How to: Attempt Life while Dealing with Obsessions and Distractions

A writer once told me, that in order to write well, the writer must be a little bit obsessed with what he’s writing about. I didn’t give that statement much credit until I started writing. I found it hard to write my first novel from all the scattered notes in my brain. It didn’t draw me in. I felt no desire to hammer it out into a novel. Later on, however, I started to smooth out the story in my head, and little by little, I became more obsessed with it.

That is why I tend to pour myself into one novel at a time. I don’t want to stop mid-draft. I want to revise the entire thing at once.

I wrote the rough draft of Caroline Eversole and the Gilded Gauntlet in about a week. I was obsessed with it. I revised that draft in about two weeks. It’s all I thought about. I admit; I’ve never been as obsessed with a WIP. It was different, it was exciting, it had all the hallmarks of a great story that I’d love to read, and I couldn’t stop.

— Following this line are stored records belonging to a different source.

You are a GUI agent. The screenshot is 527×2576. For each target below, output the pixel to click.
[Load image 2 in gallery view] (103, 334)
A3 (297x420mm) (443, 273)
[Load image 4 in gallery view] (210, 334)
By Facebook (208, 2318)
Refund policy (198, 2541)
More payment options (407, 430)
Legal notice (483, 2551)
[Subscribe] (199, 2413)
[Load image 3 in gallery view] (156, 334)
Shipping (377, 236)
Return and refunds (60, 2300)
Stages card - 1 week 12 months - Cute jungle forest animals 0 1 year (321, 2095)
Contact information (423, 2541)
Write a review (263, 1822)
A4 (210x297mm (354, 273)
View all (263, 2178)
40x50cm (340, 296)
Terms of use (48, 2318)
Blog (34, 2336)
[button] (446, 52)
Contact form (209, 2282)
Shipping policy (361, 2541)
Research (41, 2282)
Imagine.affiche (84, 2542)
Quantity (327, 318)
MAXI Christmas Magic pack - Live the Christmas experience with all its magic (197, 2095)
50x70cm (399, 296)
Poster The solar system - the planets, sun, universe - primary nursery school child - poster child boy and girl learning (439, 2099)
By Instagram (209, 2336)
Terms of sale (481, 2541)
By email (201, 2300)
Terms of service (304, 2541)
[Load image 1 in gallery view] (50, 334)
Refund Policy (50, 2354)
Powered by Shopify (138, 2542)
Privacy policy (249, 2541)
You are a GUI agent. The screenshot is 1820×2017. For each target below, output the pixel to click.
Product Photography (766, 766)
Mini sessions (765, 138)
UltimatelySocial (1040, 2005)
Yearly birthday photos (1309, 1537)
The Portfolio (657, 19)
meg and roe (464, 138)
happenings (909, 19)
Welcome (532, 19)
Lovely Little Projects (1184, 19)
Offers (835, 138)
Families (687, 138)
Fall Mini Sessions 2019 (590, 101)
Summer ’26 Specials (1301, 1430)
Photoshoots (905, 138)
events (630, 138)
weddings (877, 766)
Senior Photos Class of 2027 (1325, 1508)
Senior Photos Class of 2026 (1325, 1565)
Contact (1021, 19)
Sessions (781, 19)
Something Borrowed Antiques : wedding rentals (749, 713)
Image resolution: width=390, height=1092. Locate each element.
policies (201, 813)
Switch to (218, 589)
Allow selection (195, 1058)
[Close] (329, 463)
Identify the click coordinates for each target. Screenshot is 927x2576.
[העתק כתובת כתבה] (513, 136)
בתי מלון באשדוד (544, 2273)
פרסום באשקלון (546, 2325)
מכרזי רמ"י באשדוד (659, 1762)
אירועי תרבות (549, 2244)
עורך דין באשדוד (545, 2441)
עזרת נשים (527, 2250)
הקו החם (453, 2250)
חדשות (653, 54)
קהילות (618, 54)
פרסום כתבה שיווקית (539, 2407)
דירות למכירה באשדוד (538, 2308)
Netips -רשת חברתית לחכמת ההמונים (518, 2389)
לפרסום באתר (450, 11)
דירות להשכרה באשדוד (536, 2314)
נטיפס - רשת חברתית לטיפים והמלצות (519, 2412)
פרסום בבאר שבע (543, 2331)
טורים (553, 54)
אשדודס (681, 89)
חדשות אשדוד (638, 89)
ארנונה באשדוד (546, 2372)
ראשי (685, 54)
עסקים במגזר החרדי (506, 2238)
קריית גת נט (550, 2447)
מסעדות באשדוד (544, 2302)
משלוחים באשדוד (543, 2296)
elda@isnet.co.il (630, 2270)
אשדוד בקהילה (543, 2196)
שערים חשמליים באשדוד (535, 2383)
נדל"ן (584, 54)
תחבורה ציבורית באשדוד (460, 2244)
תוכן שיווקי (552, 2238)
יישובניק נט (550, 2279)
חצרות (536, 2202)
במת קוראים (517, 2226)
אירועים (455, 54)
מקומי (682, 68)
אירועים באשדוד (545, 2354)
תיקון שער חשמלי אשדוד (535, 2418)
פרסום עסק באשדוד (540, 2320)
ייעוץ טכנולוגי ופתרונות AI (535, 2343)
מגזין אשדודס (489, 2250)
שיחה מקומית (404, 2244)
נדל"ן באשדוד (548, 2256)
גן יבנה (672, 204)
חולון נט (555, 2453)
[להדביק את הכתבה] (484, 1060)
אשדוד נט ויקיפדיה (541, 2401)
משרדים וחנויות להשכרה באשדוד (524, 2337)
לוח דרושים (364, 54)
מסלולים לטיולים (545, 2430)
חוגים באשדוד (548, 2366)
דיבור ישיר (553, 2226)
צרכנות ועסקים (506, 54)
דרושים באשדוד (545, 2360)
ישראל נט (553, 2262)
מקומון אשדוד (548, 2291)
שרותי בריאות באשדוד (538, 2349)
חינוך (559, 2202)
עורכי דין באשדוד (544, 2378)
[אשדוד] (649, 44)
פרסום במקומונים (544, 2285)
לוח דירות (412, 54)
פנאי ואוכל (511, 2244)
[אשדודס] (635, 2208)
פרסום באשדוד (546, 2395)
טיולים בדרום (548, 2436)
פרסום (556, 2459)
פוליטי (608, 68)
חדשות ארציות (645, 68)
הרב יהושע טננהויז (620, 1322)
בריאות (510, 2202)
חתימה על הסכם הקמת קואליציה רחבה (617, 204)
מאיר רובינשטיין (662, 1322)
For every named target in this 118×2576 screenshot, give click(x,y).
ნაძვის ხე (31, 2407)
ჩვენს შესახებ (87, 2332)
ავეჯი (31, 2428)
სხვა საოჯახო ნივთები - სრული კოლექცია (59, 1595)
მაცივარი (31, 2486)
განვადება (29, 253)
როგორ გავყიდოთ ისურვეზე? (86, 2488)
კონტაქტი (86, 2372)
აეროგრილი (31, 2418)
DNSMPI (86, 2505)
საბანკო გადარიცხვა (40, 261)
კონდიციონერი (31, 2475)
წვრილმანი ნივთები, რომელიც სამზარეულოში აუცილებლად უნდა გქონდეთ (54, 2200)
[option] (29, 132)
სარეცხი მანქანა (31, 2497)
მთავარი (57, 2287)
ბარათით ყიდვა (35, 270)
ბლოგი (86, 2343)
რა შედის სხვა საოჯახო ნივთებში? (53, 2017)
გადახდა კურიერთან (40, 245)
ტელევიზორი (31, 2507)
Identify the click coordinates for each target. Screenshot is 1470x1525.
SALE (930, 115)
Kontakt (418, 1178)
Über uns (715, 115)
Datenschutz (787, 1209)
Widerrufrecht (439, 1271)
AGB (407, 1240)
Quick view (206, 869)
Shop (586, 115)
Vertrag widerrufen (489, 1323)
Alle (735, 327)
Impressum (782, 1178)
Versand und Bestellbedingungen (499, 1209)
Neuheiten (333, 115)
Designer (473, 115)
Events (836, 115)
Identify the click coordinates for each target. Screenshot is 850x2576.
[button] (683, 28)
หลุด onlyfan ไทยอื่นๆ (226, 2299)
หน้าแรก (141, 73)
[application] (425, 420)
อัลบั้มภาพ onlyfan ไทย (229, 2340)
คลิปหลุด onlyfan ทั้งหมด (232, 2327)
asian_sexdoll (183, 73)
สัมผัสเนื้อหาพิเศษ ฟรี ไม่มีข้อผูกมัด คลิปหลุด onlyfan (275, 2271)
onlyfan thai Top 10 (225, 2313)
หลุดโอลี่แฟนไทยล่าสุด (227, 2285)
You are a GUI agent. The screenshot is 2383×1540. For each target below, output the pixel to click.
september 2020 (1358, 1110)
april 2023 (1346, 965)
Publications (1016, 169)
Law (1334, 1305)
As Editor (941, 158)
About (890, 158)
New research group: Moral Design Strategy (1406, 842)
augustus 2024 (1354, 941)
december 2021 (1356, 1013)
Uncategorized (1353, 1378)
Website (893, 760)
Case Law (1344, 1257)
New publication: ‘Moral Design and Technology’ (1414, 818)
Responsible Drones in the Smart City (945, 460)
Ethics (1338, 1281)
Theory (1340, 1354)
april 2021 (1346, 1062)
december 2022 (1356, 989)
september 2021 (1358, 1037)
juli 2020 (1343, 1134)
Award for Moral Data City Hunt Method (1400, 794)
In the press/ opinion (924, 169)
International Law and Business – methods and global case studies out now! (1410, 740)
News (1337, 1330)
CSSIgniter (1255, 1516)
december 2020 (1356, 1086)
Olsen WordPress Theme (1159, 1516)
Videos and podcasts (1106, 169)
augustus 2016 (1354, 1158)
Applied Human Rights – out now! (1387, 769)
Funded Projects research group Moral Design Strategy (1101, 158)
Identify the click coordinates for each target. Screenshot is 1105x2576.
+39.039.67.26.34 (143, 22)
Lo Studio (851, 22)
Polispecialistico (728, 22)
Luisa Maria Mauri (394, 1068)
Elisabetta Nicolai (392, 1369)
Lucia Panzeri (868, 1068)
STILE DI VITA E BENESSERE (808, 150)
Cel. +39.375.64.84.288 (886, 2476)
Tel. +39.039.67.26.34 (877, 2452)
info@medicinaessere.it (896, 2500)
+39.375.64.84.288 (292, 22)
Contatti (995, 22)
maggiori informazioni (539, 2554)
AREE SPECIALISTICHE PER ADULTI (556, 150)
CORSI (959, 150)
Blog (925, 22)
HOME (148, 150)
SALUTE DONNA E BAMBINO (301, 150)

Now, when it came to the second and third revisions, I slowed down. I knew the story, but it was time to spend time to line-edit and add style and clarity.

Have you ever been kept up at night by a good book? Or had to stop reading for some cause or another, and you can’t stop thinking about what’s going to happen next? It’s that feeling after you watch the newest episode of your favorite show. You need to know more. You need the trailer for the next episode. You need it. You inner fan-girl demands it!

But, here’s the PSA part: how do you balance these distractions and obsessions with real life?

I’d love to stay home all day and read and write and keep the dishes done and laundry from mounting higher than my head, but, alas, I can’t. I need a day job to pay bills and keep myself out of poverty such that would make reading or writing harder. At work, I’ll daydream about a scene I’m thinking of writing, or a scene from a show or movie that I loved and want to recreate. I’ll sometimes daydream and push off actual work…don’t tell my boss. But, I realize that real life is a priority. I can’t shove off work all the time – I get things done.

It’s a balancing act. I balance work and play; day job and moonlight writer; chocolate and vegetables. Just like fiction is a balance of grammatical structure, plot and prose, narration and character, life is a balance of real life and the moonlight life. It’s hard to do, sometimes, and I’ve fallen off the bandwagon a few times and stayed home all weekend binge-watching and playing a video game until my controller dies. I find that it’s a therapy of its own, as long as that’s not the only thing you do with your life.

*Writing is also a nice way to get the obsession out of your mind.